[SUPPLIED MATERIAL]
/---
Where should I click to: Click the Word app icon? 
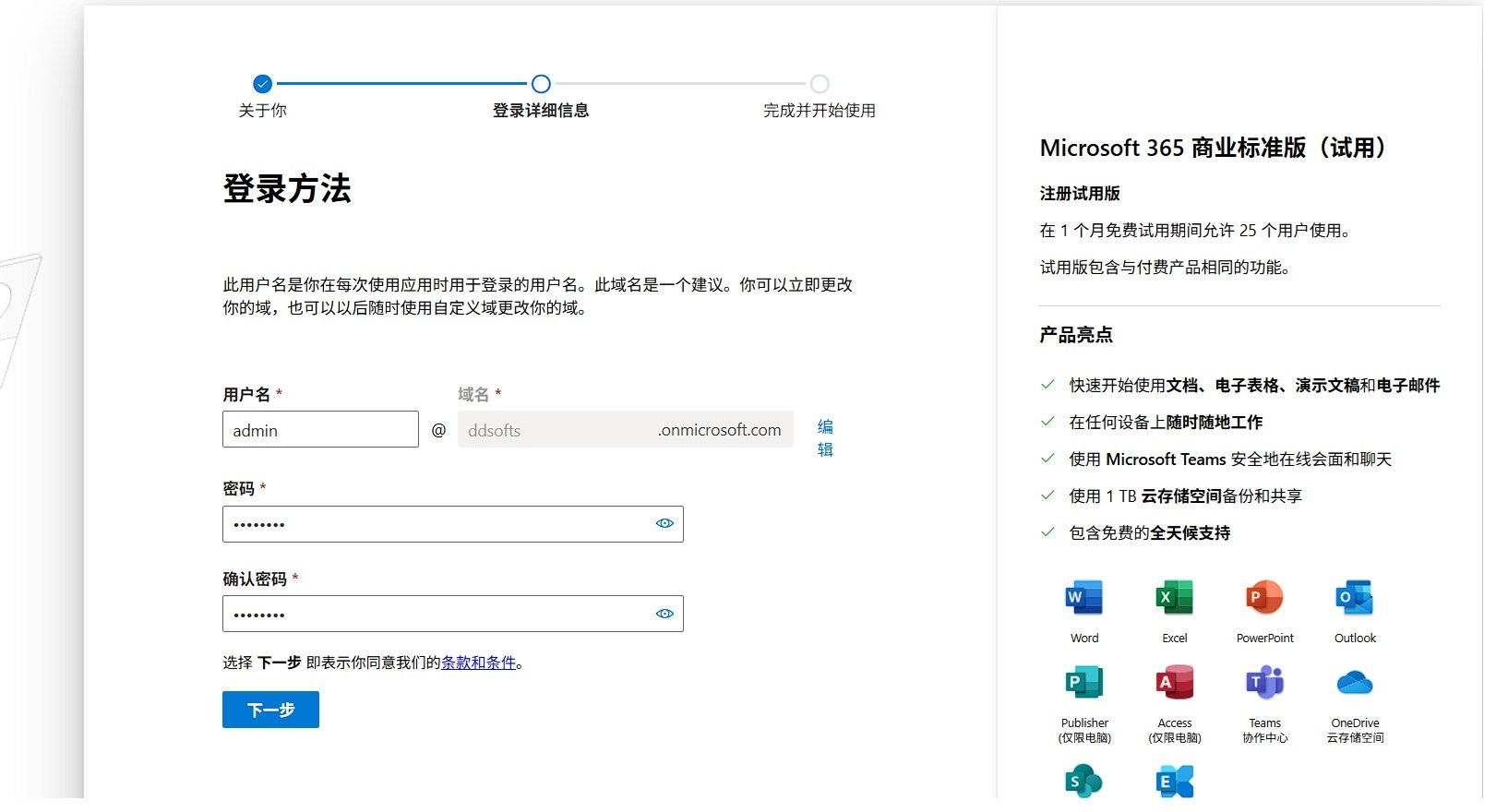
\---
/---
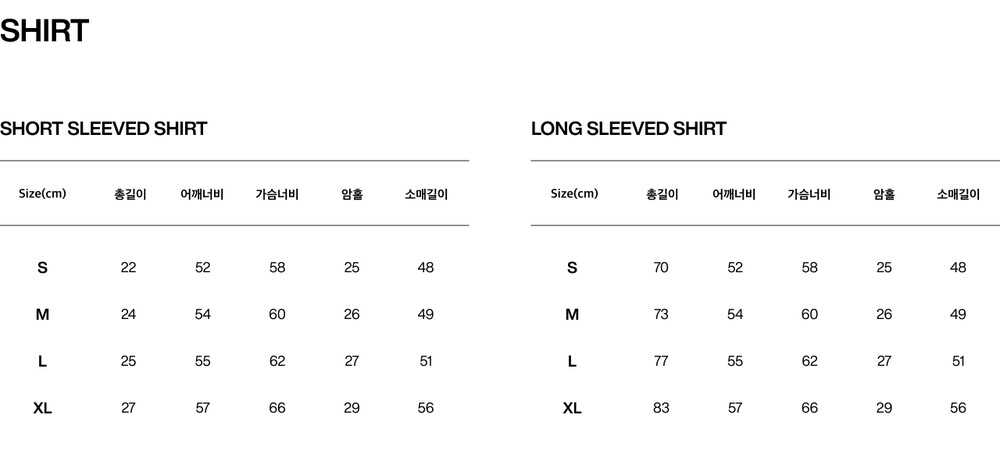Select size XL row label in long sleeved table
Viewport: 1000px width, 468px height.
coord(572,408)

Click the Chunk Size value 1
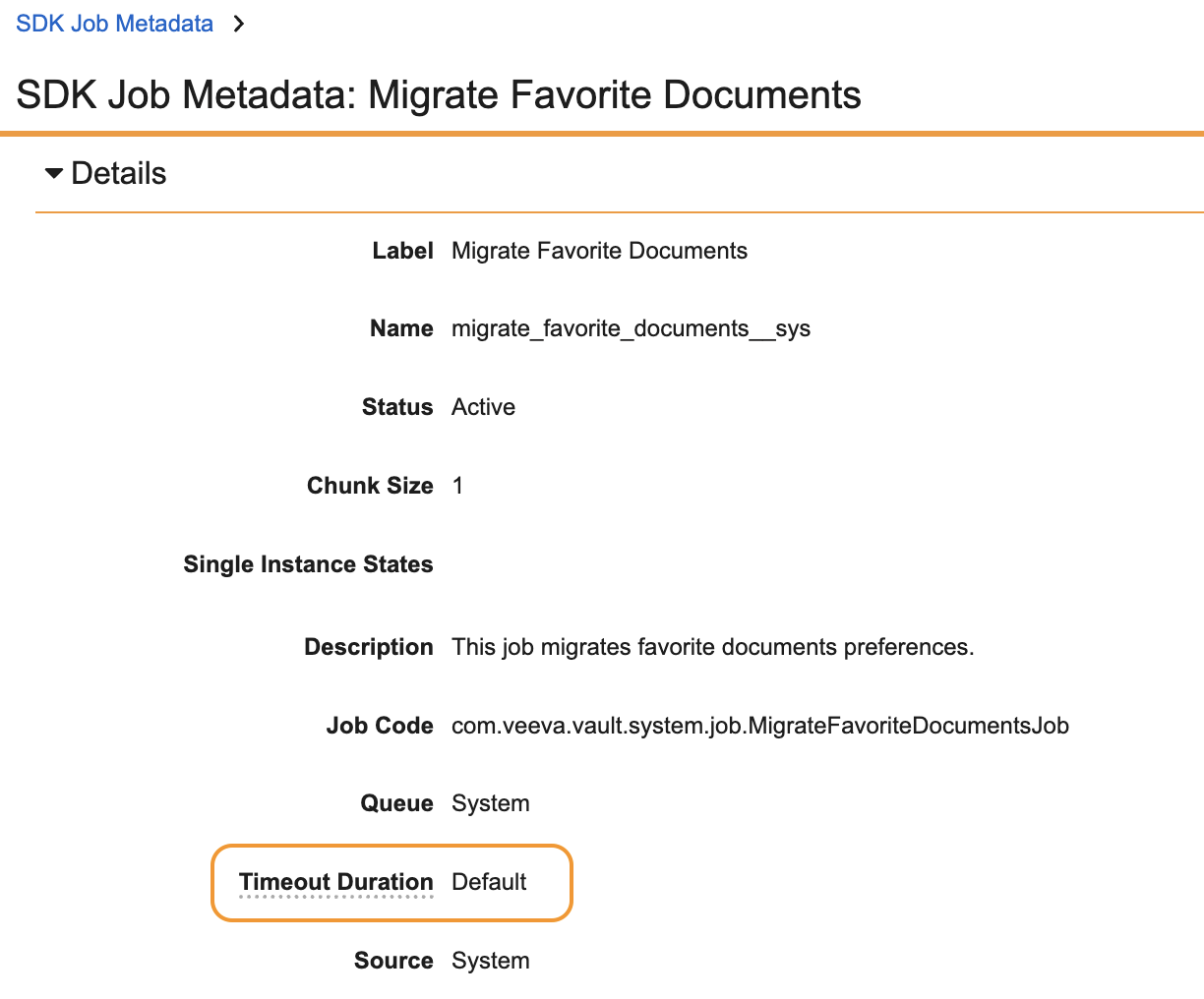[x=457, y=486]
\---
/---
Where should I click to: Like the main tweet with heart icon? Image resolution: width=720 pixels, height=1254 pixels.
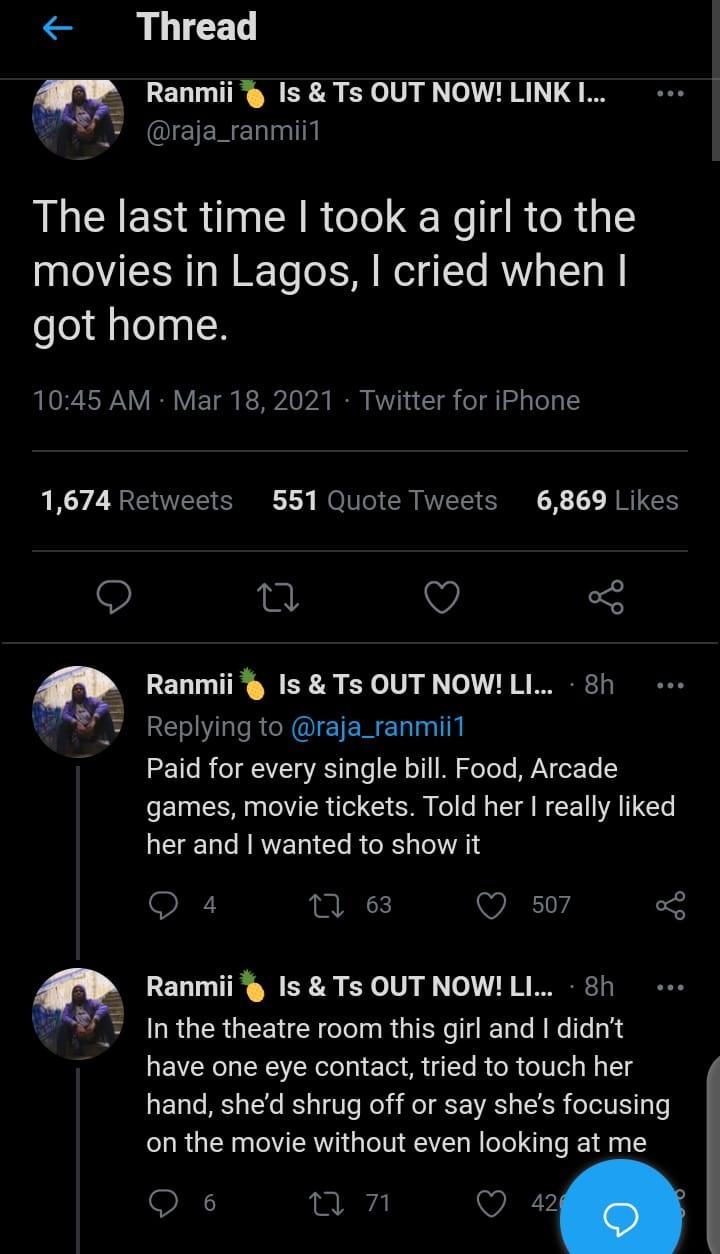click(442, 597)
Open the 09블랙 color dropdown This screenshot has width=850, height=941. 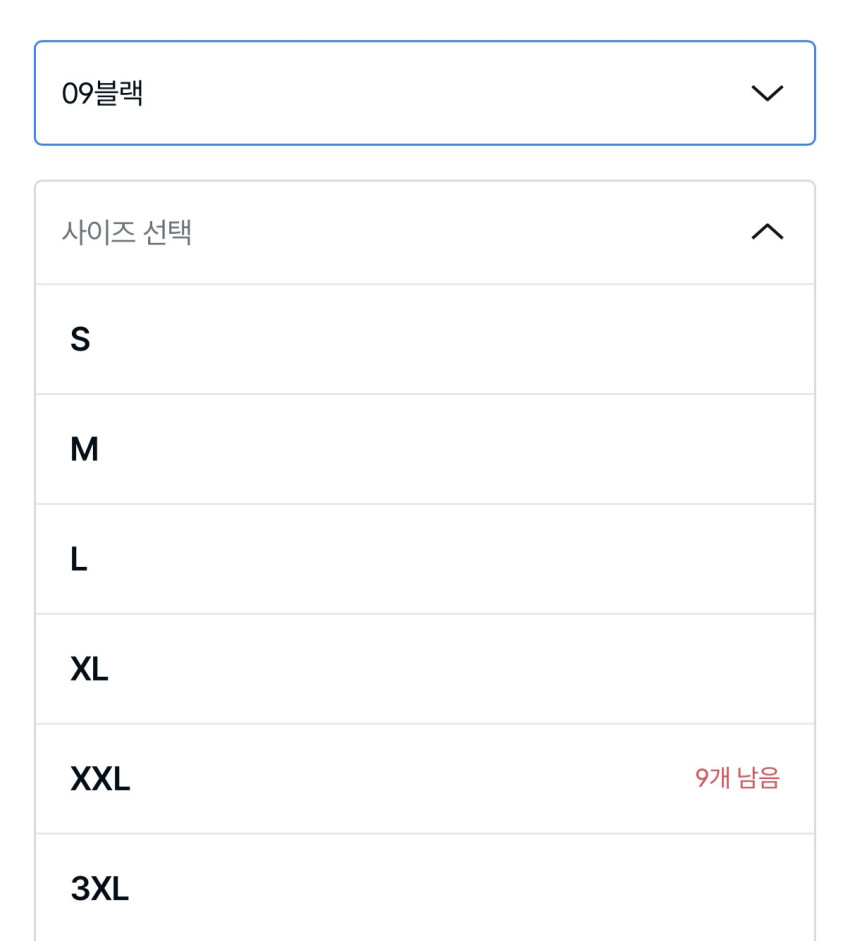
\---
[YOUR GOAL] Reproduce exactly the lines above starting at the line containing "Where should I click to: Like" and ending at the line containing "Open the 09블랙", including both, but not the pictures.

[TASK RESULT]
Where should I click to: Like the main tweet with heart icon? Image resolution: width=720 pixels, height=1254 pixels.
click(442, 597)
Open the 09블랙 color dropdown This screenshot has width=850, height=941. 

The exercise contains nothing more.